ASIC Verification is software development, not hardware

Why do I end up reading about the Knuth Shuffle when I try to verify whether all the different sequences of bus transactions have been tested? Why does it make more sense to me to use an SQL backend to handle loads of timing data rather than do it with a perl script like a hardware designer would do? Why do I laugh out loud when I read “How to write unmaintainable code“?

Simply because ASIC Verification is a software development activity. One hundred percent a software activity. Sure we bring up waveforms and run verilog simulations all the time, but who thinks in terms of transistors and logic gates anymore? At most, you need to understand the difference between synthesizable code, and the code your backend guy will reject because some obscure tool in the backend won’t take it. But other than that, as much as a hardware person you think you are, you are really only writing software. Software that compiles into millions of logic gates. It would compile into machine code and you, the ASIC Verification engineer, would not know the difference.

However, there is a slight difference. Once the chip is released to the fab, it’s gone. It’s over. The bugs that are in it, are in it for good. You don’t patch hardware, you don’t release 4.0.6.5 when 4.0.6.4 has a bug. Unlike software where new releases come out all the time because users are just an extension of QA, an ASIC cannot come out every week because hardware must go through extensive QA tests which software is never subject to: static discharge, temperature, humidity, power rail variations, etc. Physical things you see, take more time than testing a button on a web page. Plus, you cannot download a new graphic processor from sourceforge: physical things have to be fabricated. This means that the ASIC better be close to feature perfection when it’s time to release it.

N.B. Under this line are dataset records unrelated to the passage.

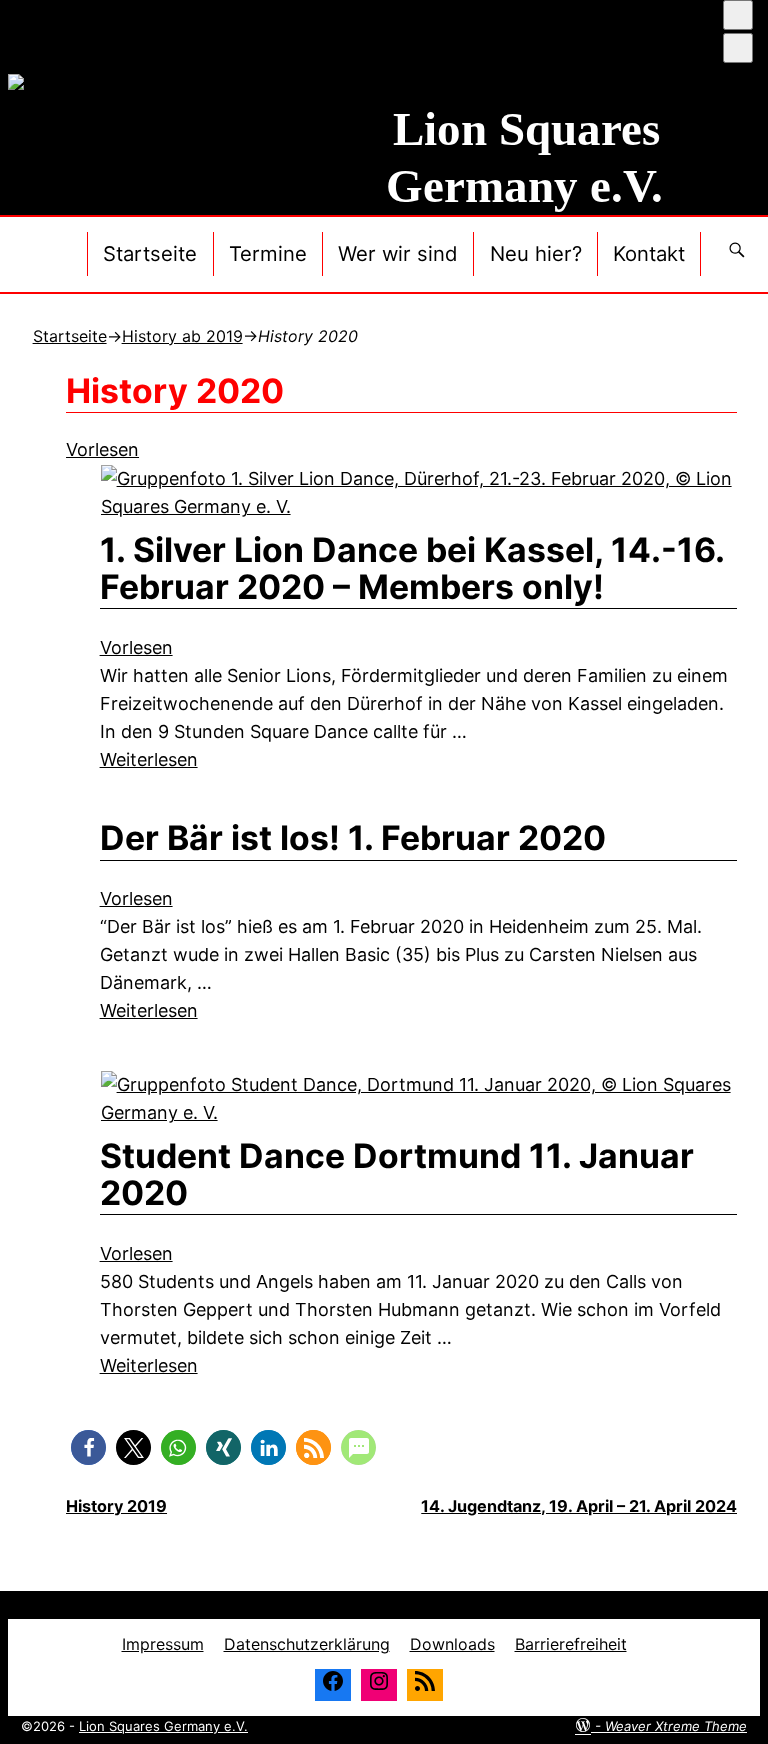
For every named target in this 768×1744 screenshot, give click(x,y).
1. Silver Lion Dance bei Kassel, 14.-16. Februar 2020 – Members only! (412, 568)
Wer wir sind (398, 253)
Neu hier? (536, 253)
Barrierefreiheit (571, 1644)
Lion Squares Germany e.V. (163, 1726)
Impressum (163, 1644)
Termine (268, 253)
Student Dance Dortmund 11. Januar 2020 (397, 1174)
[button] (88, 1447)
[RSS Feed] (425, 1684)
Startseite (150, 253)
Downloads (452, 1644)
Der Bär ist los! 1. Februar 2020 (353, 837)
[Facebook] (333, 1684)
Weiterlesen (149, 759)
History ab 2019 (182, 336)
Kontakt (649, 253)
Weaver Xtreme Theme (676, 1726)
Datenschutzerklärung (307, 1644)
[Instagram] (379, 1684)
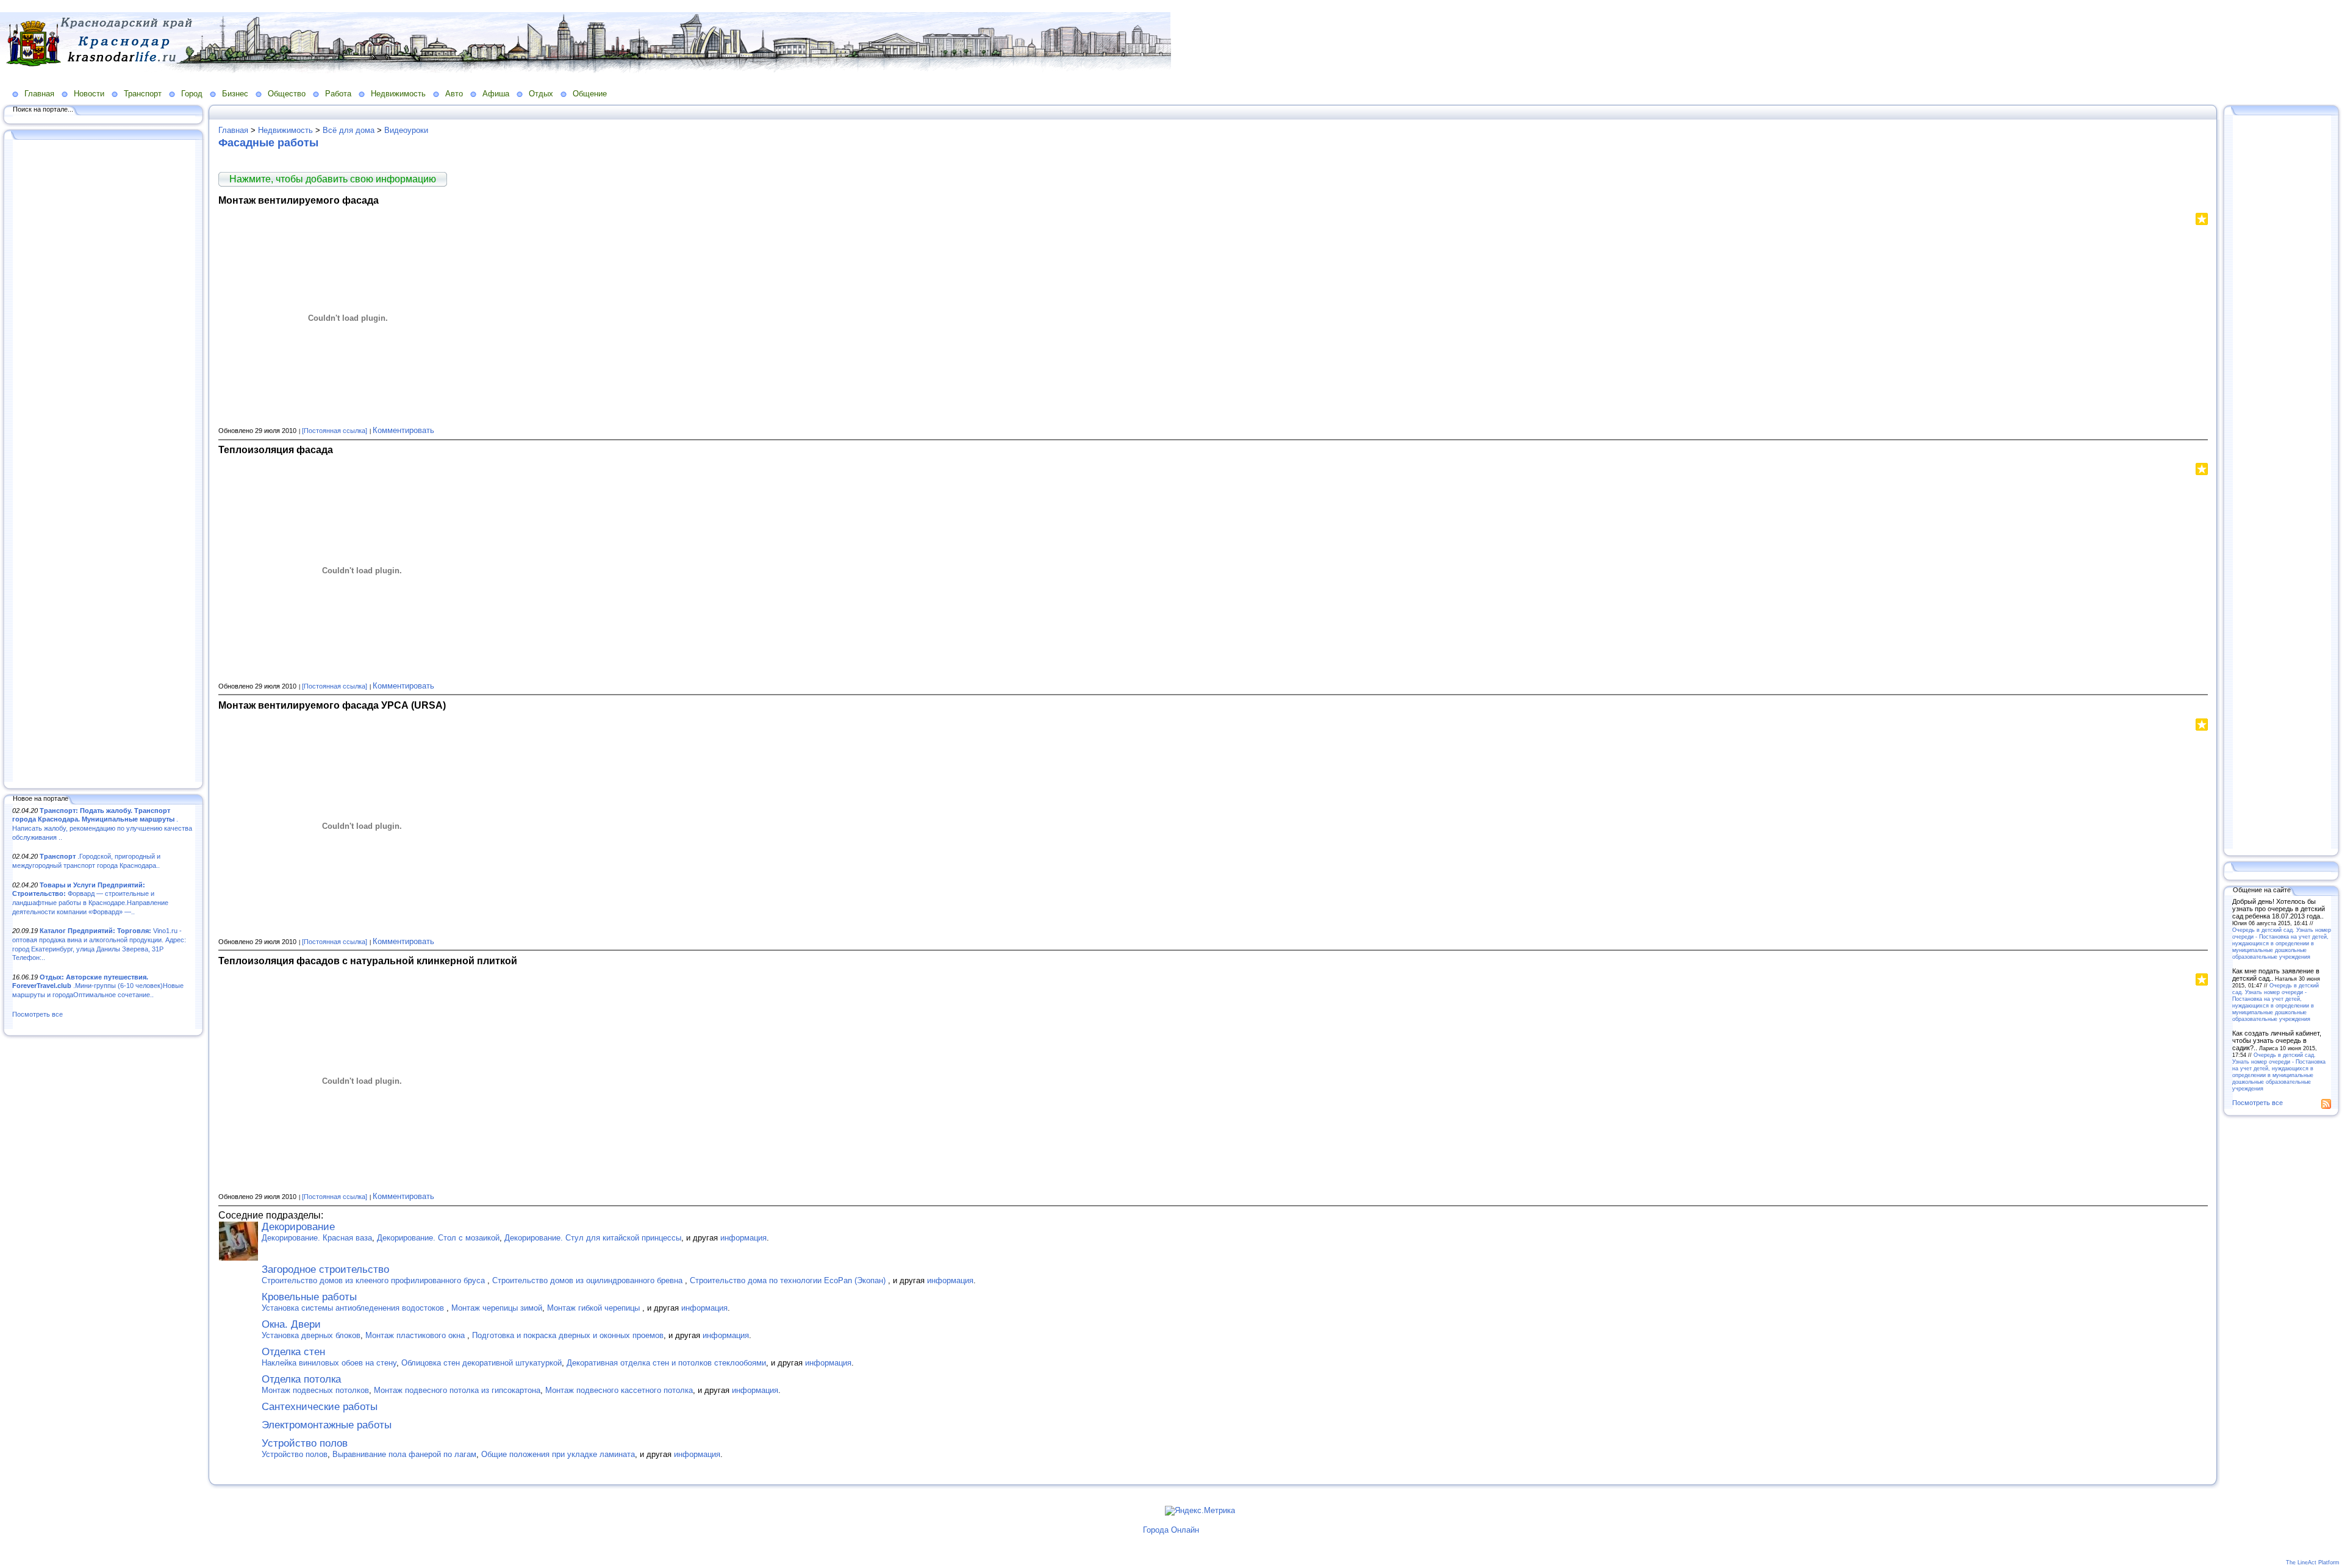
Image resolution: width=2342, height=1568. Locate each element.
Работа (338, 93)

This also means that the QA team for the ASIC (i.e. the ASIC verification team) has to anticipate all possible usage models: everything that software developers are going to throw at the ASIC has to be tested in simulation ahead of releasing the hardware. Every single driver that will be written for the ASIC has to be anticipated by the QA team, and everything those drivers will ever do has to be simulated. I just have one thing to say: wow.

This is why your ASIC Verification team (aka QA in software jargon) uses make, python, MySQL, git, and needs to be managed like they are software developers. This is also why they code using object oriented languages. This is why they use every feature their revision control software has to offer, and why they are not afraid to merge their code into what looks to the hardware designers like a code clusterfuck. It’s not a code clusterfuck, it’s software.

But there are still a few things to learn for ASIC Verification engineers: the lessons of software development. Recently, I have read rands in repose‘s recent book (managing humans), and an excellent post by Joel on software. Read, you will learn. But the two things that still differentiate us from software developers is that we can read waveforms and we undertand what “executing in zero time” means.